WHAT THE EXERCISE ASKS
Retype the items below word for word, from the first line down to and including the line that contains "coord(867,13)". Leave the pictures out of your copy.

RECORDS FOR THE TASK
◆ ◆ ◆
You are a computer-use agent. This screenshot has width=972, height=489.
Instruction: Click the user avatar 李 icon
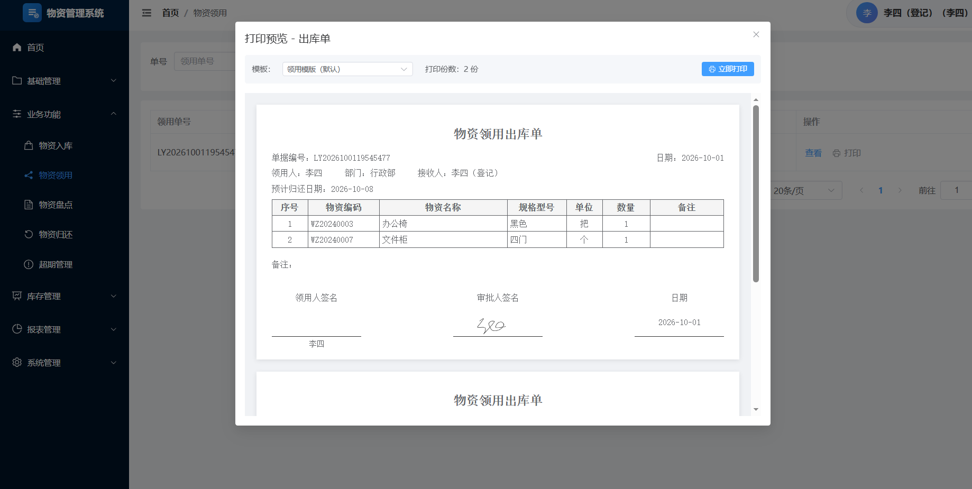coord(867,13)
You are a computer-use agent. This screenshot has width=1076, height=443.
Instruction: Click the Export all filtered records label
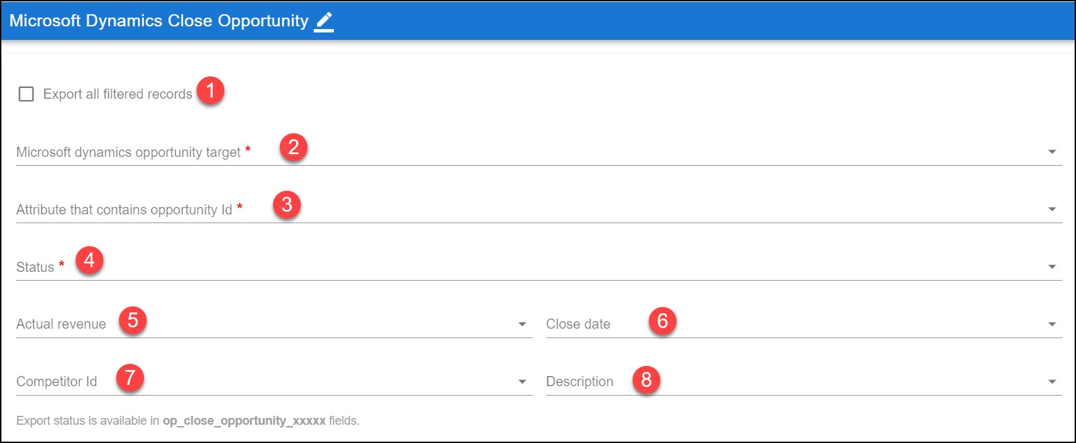click(x=118, y=94)
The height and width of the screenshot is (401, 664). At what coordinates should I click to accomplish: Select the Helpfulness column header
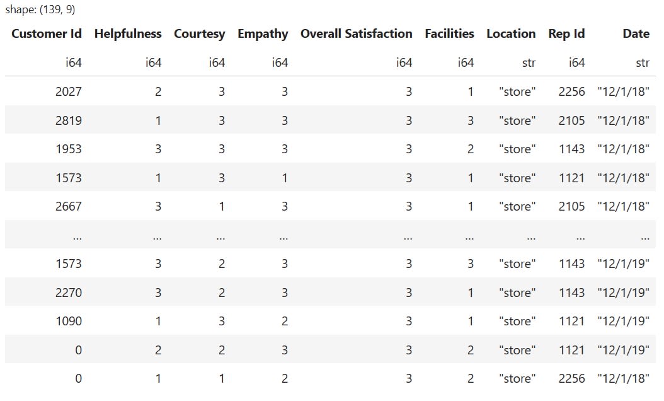[128, 34]
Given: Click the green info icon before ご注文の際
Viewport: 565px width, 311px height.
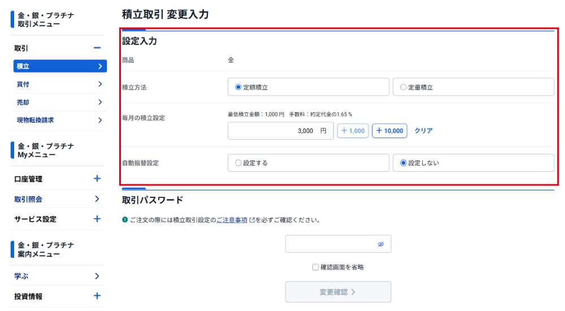Looking at the screenshot, I should click(125, 220).
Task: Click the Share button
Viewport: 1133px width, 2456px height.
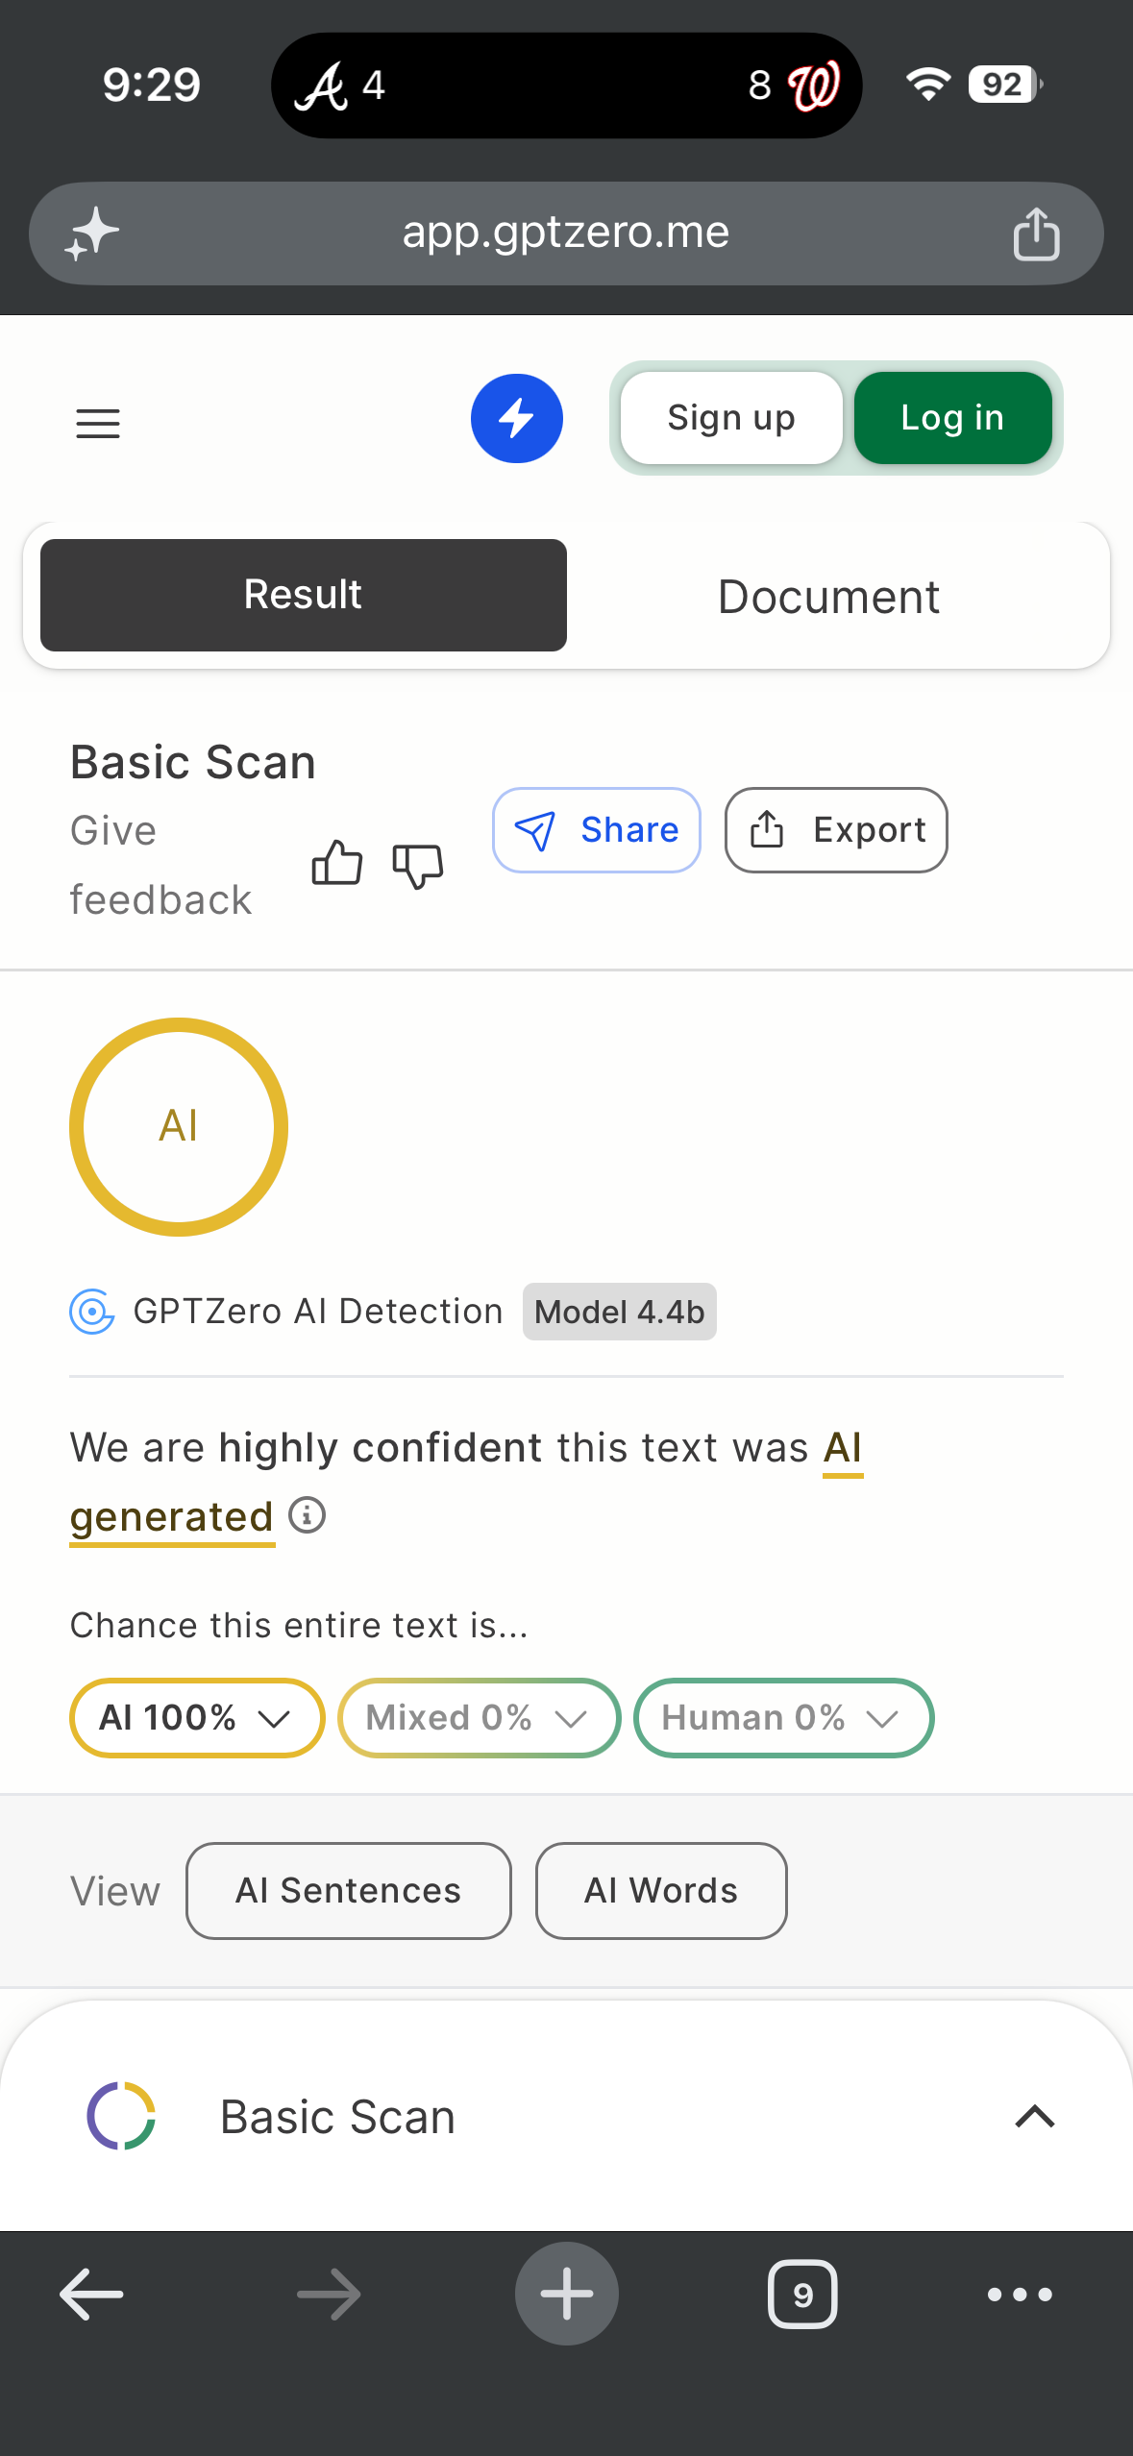Action: [x=597, y=830]
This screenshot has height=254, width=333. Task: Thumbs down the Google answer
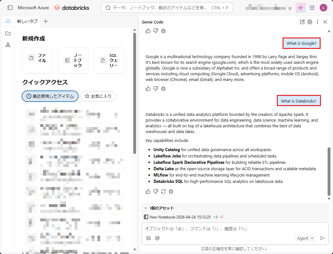156,89
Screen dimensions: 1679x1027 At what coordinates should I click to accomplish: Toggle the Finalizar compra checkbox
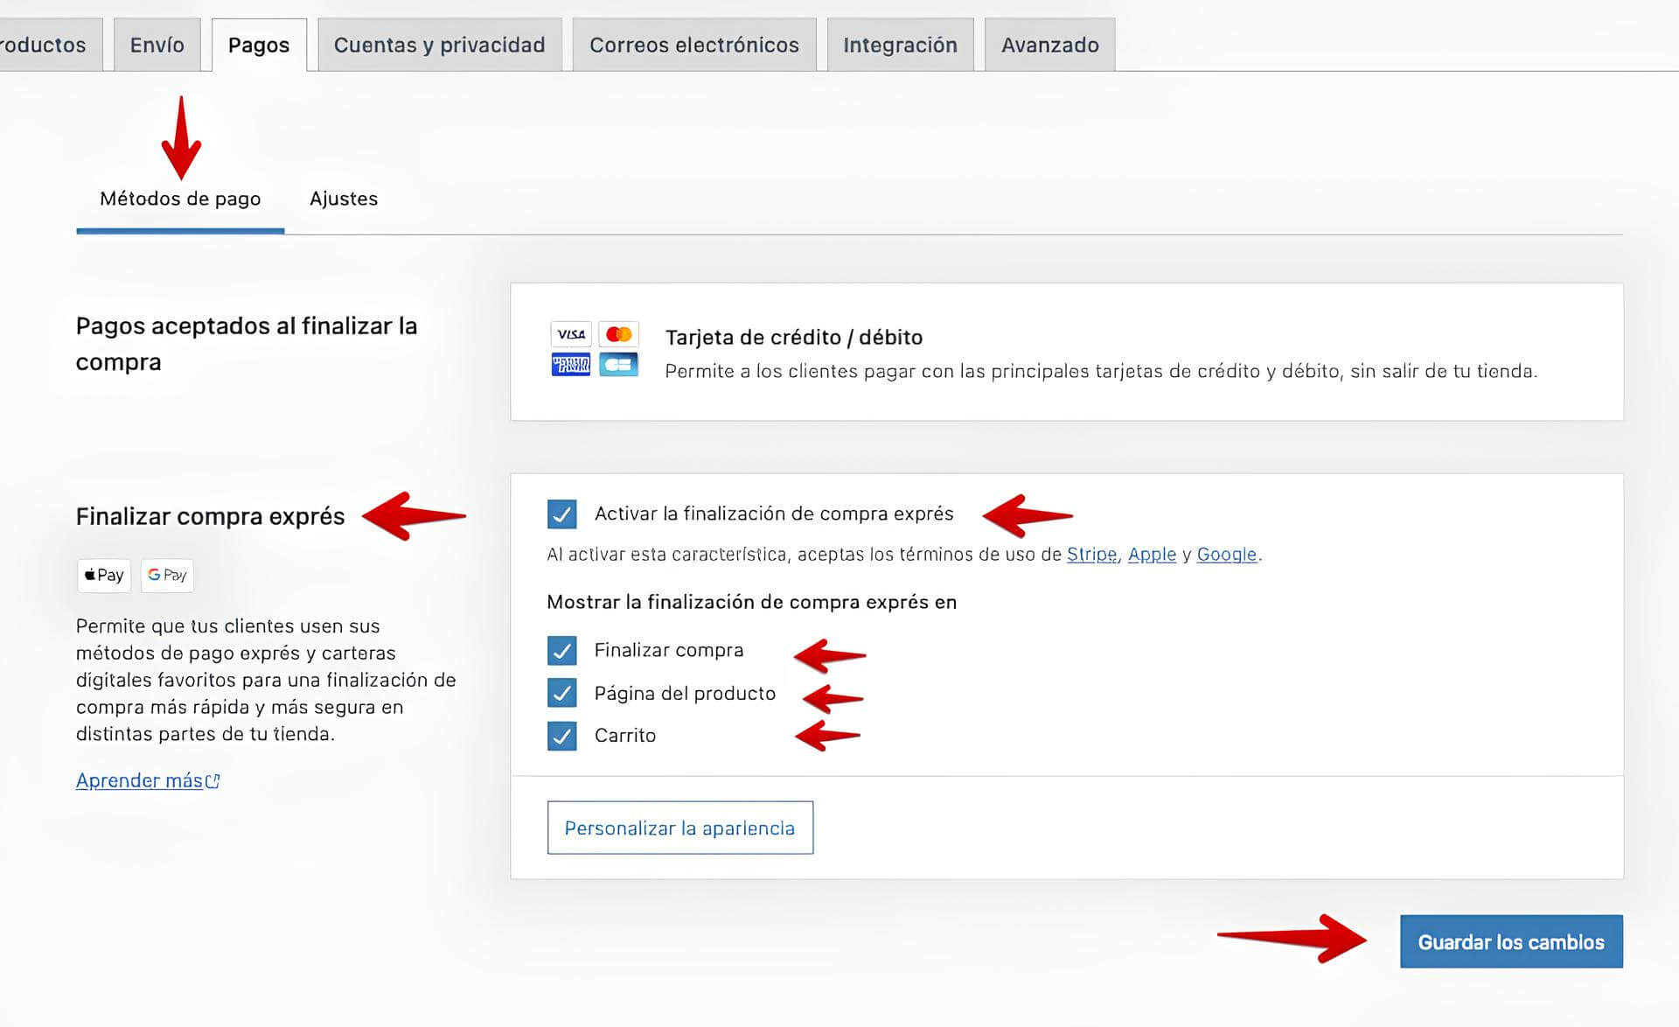561,650
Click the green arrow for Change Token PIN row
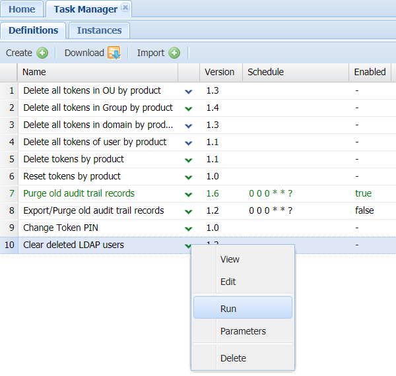 pyautogui.click(x=189, y=228)
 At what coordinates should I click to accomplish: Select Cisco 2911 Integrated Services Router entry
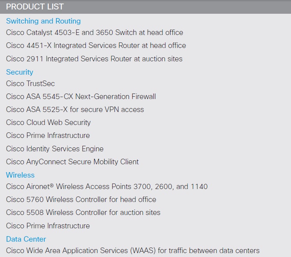(94, 59)
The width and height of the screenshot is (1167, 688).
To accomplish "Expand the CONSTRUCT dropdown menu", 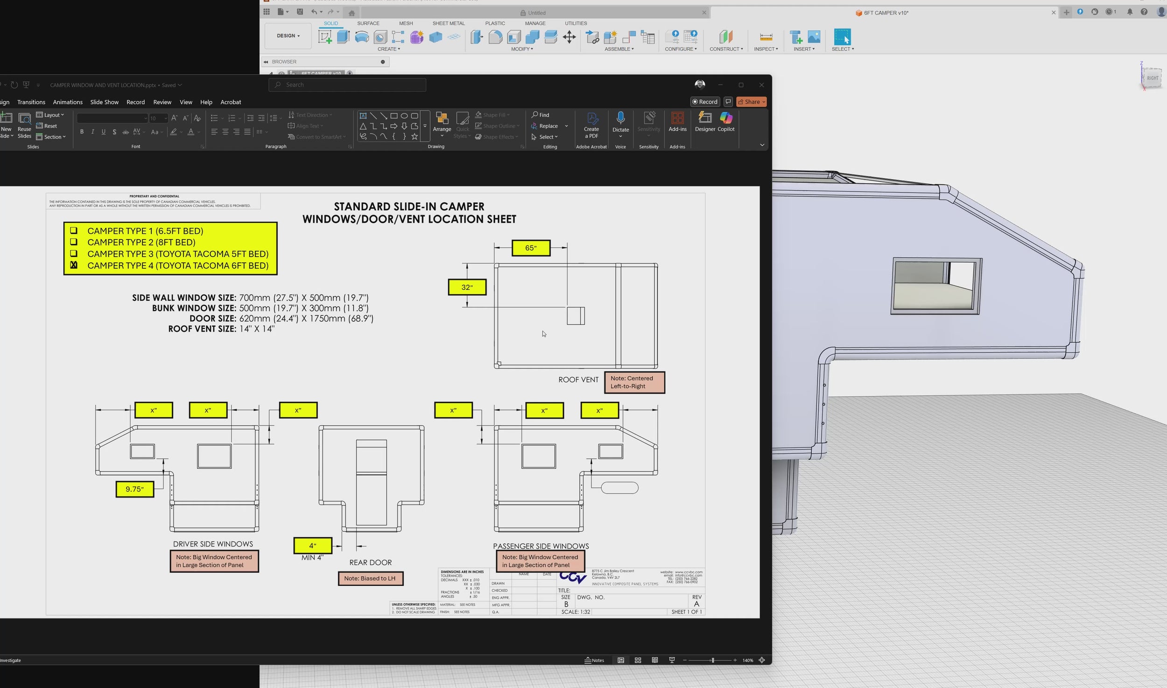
◆ ◆ ◆
OUTPUT FOR THIS EXERCISE
You are a computer-use agent. This screenshot has width=972, height=489.
Instruction: Click the user avatar 李 icon
coord(867,13)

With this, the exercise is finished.